==== SELECTED EXCERPT

The Physiology of Fat Loss

From the fat cell to the fat furnace, find out exactly what causes the body to burn fat.
By: Mike Deyhle, Christine Mermier, and Len Kravitz
Fitness Journal- January 2014

Two Fates of Fate Inside Muscle

When fat gets inside the muscle, the molecule coenzyme A (CoA) is added to the fatty acids.  Coenzyme A is a transport protein that maintains the inward flow of fatty acids entering the muscle and prepares the fatty acid for one of two things.  The first being oxidation which electrons are removed from a molecule to produce energy.  The second being storage within the muscle.  80% of fatty acids entering the muscle during exercise are oxidized for energy.  Most fatty acids entering the muscle after a meal are repackaged into TAGs (triacylglycerol, a common molecular form of the fat inside adipocytes) and stored in the muscle in lipid droplets.  Fatty acids stored in muscle are called intramyocellular triacylglycerols (IMTAGs) or intramuscular fat.  IMTAGs are stored two to three times more in slow-twitch muscle fibers than in fast-twitch muscle fibers.  Even though IMTAG supply makes up 1-2% of the total fat stores within the body, it is of great interest to exercise physiologists because it is a metabolically active fatty-acid substrate used during periods of increased energy expenditure, like endurance exercise.

 

Fatty-Acids Burned for Energy

 

Fatty acids burned for energy (oxidized) in the muscle can come either from the blood or from IMTAG stores.  For fatty acids to be oxidized, they must be transported into the cells’ mitochondria.  A mitochondrion is an organelle that functions like a cellular power plant.  A mitochondrion produces fatty acids, and other fuels, to create a readily usable energy currency (ATP) in order to meet the energy needs of a muscle cell.  Most fatty acids are transported into the mitochondria via the carnitine shuttle.  The carnitine shuttle is a system for transporting fatty acids to the mitochondria.  The carnitine shuttle uses two enzymes and carnitine (an amino acid-like molecule) to do the transporting.  Once inside the mitochondria, fatty acids are broken down through several enzymatic pathways to produce ATP.

========
==== INFORMATION SHOWN

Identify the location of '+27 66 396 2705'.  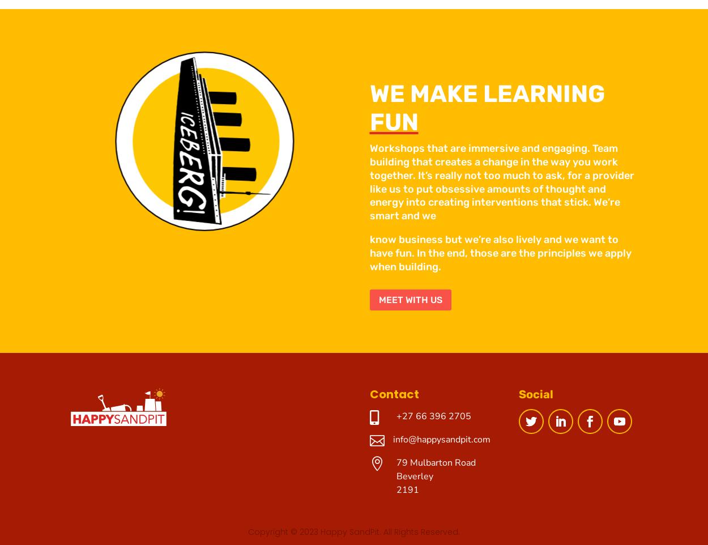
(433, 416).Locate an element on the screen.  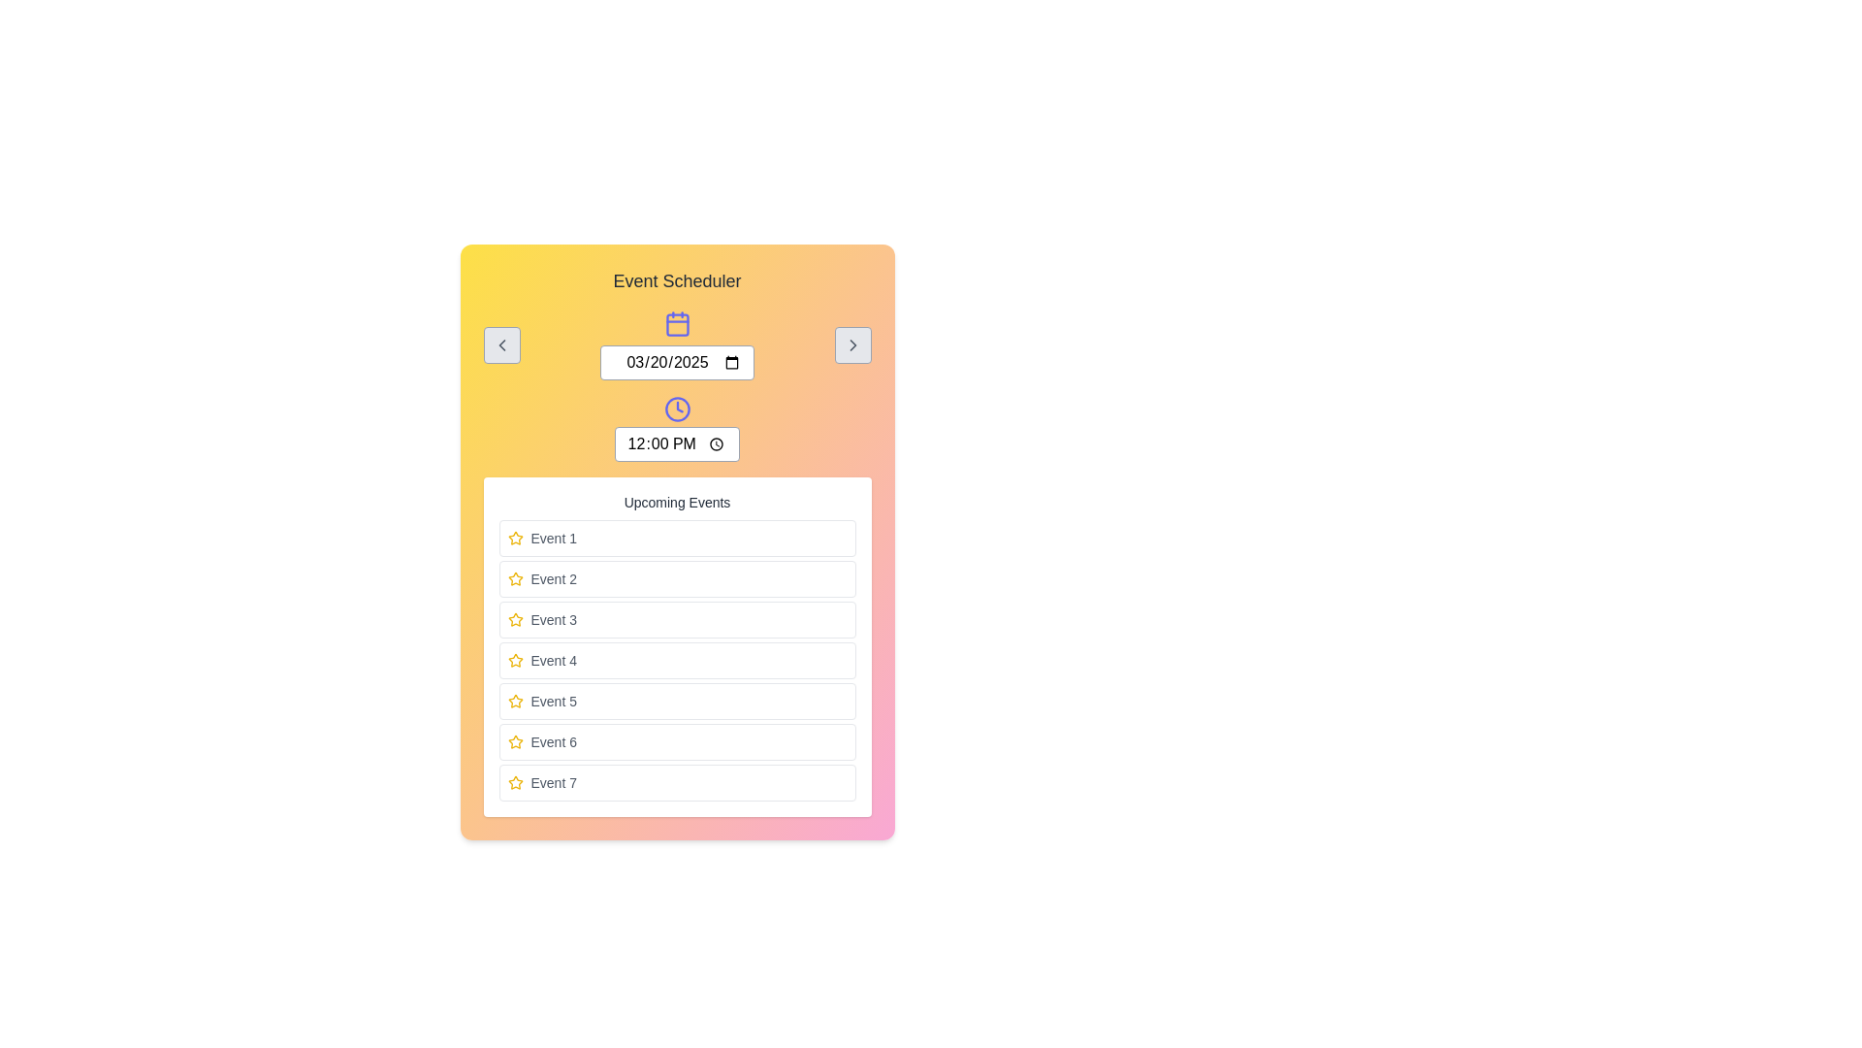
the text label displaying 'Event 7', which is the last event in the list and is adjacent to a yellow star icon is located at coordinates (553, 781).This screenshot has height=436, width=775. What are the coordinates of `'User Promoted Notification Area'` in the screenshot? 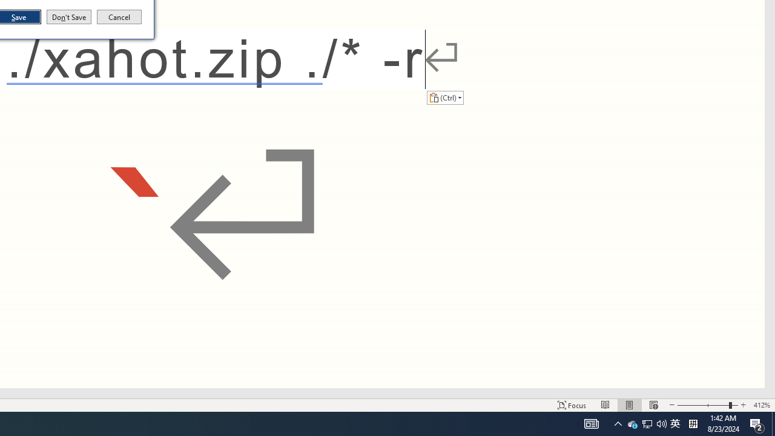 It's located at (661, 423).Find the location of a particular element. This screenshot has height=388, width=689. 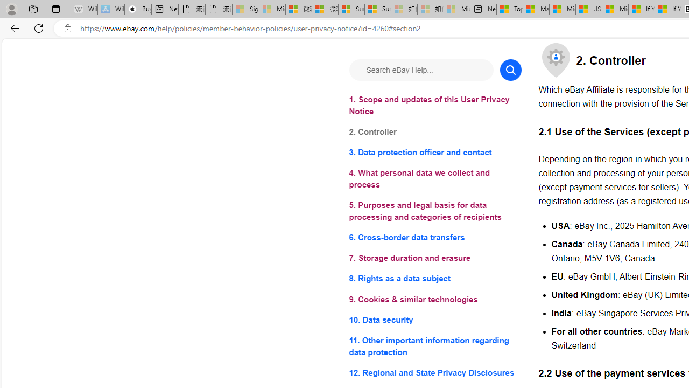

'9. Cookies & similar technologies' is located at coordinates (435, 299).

========

• SET OF TASKS
1. Please repeat the fat loss text from "Fatty acids burned" up to and including "to produce ATP.".
2. According to the fat loss text, what percentage of fatty acids entering the muscle during exercise are oxidized for energy?
These rows come from a separate source.

• ANSWERS FOR THIS EXERCISE
1.
Fatty acids burned for energy (oxidized) in the muscle can come either from the blood or from IMTAG stores.  For fatty acids to be oxidized, they must be transported into the cells’ mitochondria.  A mitochondrion is an organelle that functions like a cellular power plant.  A mitochondrion produces fatty acids, and other fuels, to create a readily usable energy currency (ATP) in order to meet the energy needs of a muscle cell.  Most fatty acids are transported into the mitochondria via the carnitine shuttle.  The carnitine shuttle is a system for transporting fatty acids to the mitochondria.  The carnitine shuttle uses two enzymes and carnitine (an amino acid-like molecule) to do the transporting.  Once inside the mitochondria, fatty acids are broken down through several enzymatic pathways to produce ATP.

2. 80%